Tuesday, June 18, 2013

Sharp Center and Mist Maker

If you were doing photography in the 1950's, 1960's, or 1970's it is likely that you have heard of Spiratone.  The company sold a wide variety of camera accessories and advertised in the photo magazines.  They had a store in Manhattan and did a booming mail order business. The company started from a small photo developing operation ran by Fred Spira and his father in the 1940's.  Spira was one of the first to import Japanese made accessories.  Spiratone came along at just the right time, benefiting from the postwar boom in photography. The company survived until 1990, going out of business just three years after Fred Spira sold it. Fred Spira lived on until 2007. His obit was in the New York Times if you'd like to know a little more about him and his company. A lot of items from Spiratone are still around.  I did a search for Spiratone on Ebay just now and there were 284 results.

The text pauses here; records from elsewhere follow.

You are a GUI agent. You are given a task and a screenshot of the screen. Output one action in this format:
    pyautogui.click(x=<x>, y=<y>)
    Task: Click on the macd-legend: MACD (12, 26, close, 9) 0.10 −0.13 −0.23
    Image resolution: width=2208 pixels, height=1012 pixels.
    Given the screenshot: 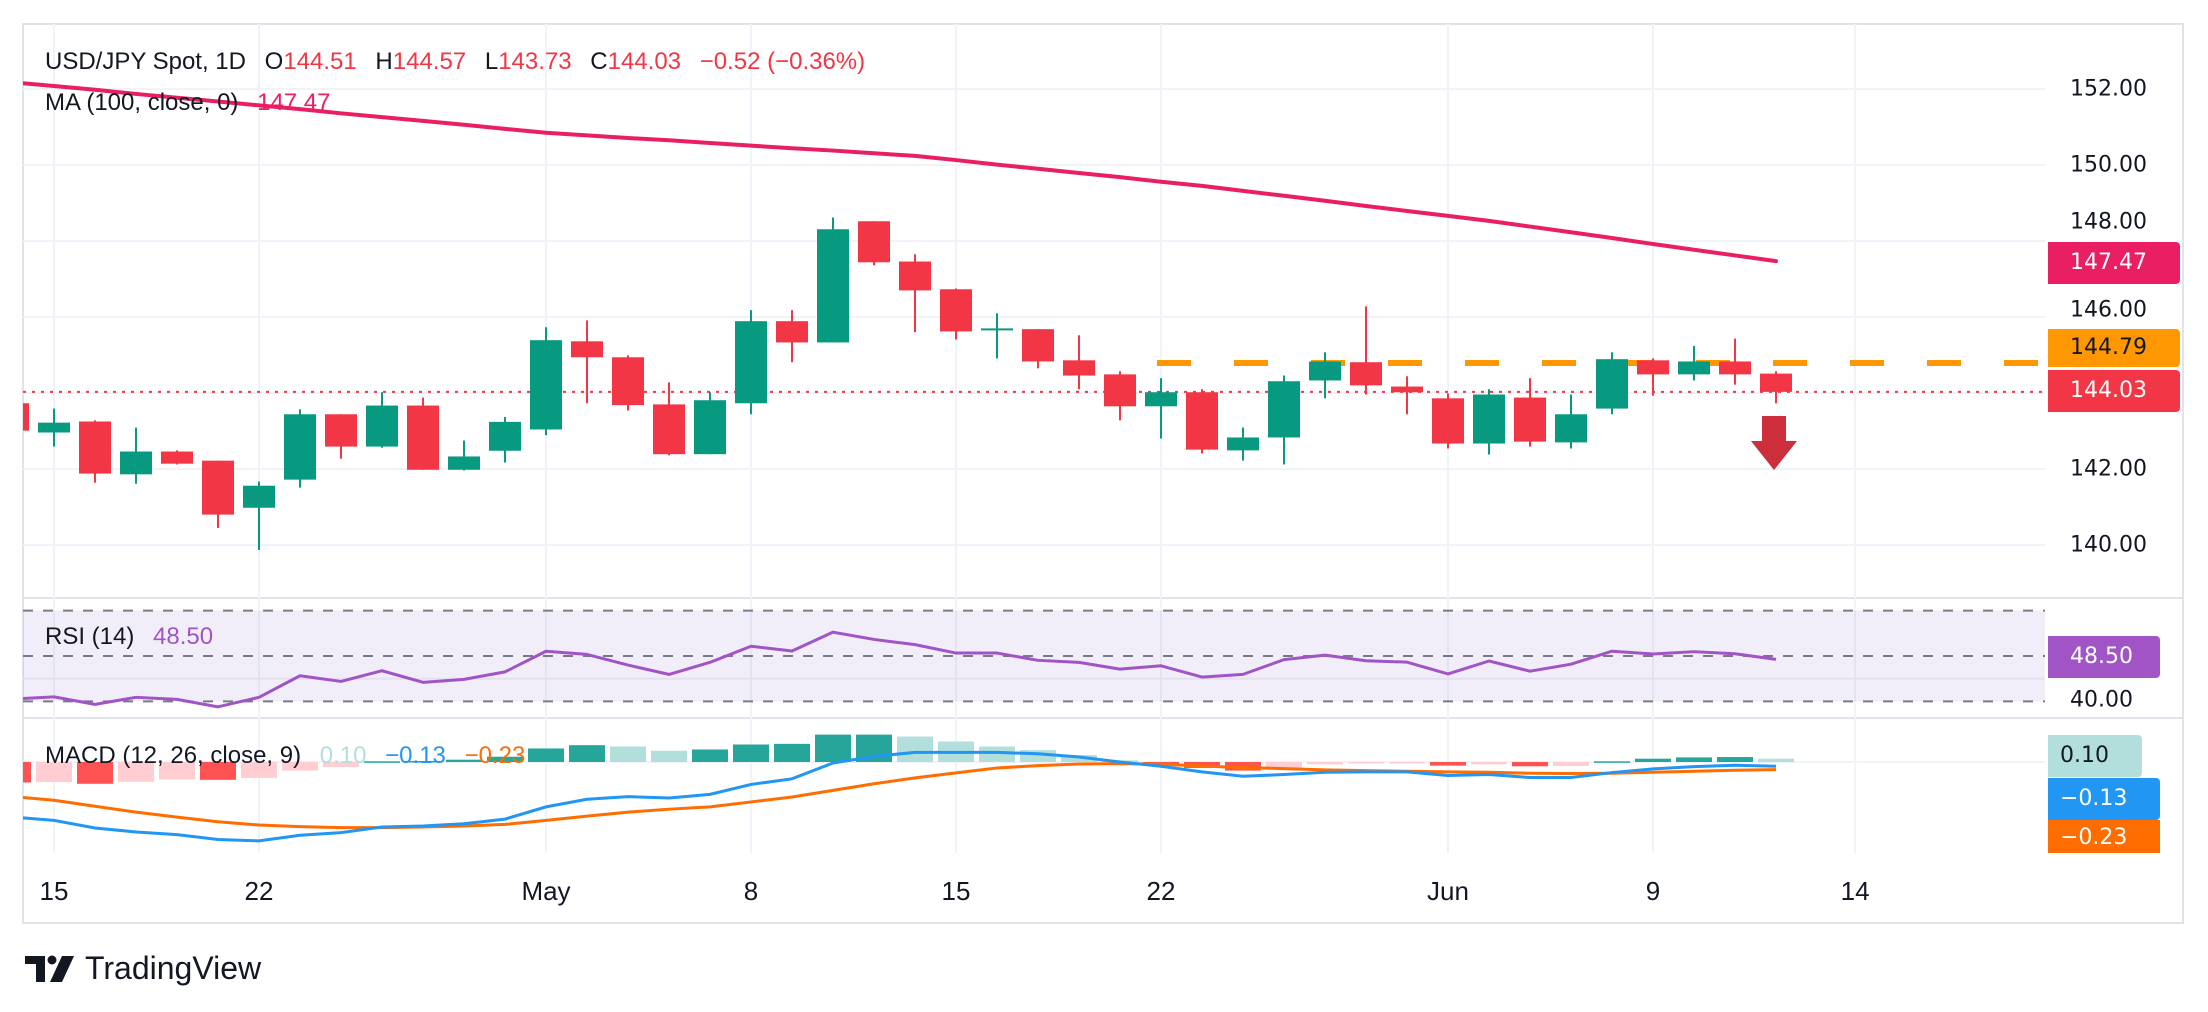 What is the action you would take?
    pyautogui.click(x=285, y=756)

I came across a couple of Spiratone filters in a box of filters that I was given. The one used for the image above is called "Center Sharp Lens".  When I put this filter on and look through the viewfinder there is a in-focus center surrounded by a blurry ring. 
































This filter seems to do a little more than just make the edges of a photo soft. 






































It also seems add a glow to the image.















































So far I have just made a few images with this filter, however I think it has the potential to be useful.

The other filter is called "Mist Maker".















































To me the Mist Maker seems to diffuse more brightly lighted objects in an image.















































Again so far I have just taken a few images with this one and while I think it could be useful it will take more trials to figure out how that can best be done.

Back in the days before Photoshop, filters like these were about the only way to add effects to your photos.  And I know that there are many who would say that such effects are more easily done in Photoshop.  I'm not going to enter into that argument since I don't think there is a right or wrong here. For myself it is still fun on occasion to see what these filters will do, however I am personally aware that Photoshop can yield the same pleasure.